There are several reasons for this.
First – confidence in cashless payments has wavered: the digital payment infrastructure is glitching, while oversight of banking transactions has tightened to such an extent that people prefer to keep their money under the mattress. Second – bank deposits have become (significantly) less attractive. After the central bank of the rf began easing monetary policy, the average maximum interest rate on ruble deposits at the ten largest banks fell from 15% in January to 12.97% in early June. The incentive to keep money in the bank disappeared, and some depositors switched to cash savings.

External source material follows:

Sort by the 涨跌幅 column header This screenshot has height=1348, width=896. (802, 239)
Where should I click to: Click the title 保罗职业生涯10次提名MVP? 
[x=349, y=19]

Small and medium-sized businesses are acting on their own terms: increased tax pressure is forcing entrepreneurs to settle accounts in cash to avoid fiscal scrutiny and reduce operating costs. Another factor is sanctions. Since russian bank cards are virtually unusable abroad, people traveling abroad are stockpiling cash in advance to purchase foreign currency.
The impact on the banking system is already being felt. The structural liquidity deficit of credit institutions has risen by 200% – from $8.02 billion at the beginning of the year to $24.07 billion as of June 24. Banks’ funding base is rapidly shrinking, and this is directly affecting lending: consumer loans have declined by approximately 2% year-on-year, while lending to small and medium-sized businesses has fallen by 7%.
The key problem for the kremlin is that the central bank of the rf no longer controls the real cost of credit resources. Even if the regulator continues to lower the discount rate, banks will maintain a cautious lending policy, as they are forced to preserve liquidity and account for the risk of loan defaults. A formal easing of monetary policy simply does not translate into accessible loans for businesses and the public.
There is also an additional risk which moscow is unwilling to acknowledge: a mass shift to cash transactions is pushing the economy further into the shadows. Businesses trying to preserve their working capital will increasingly resort to gray-market schemes, which means a drop in tax revenues and even greater opacity in the financial system of a country waging a war of aggression.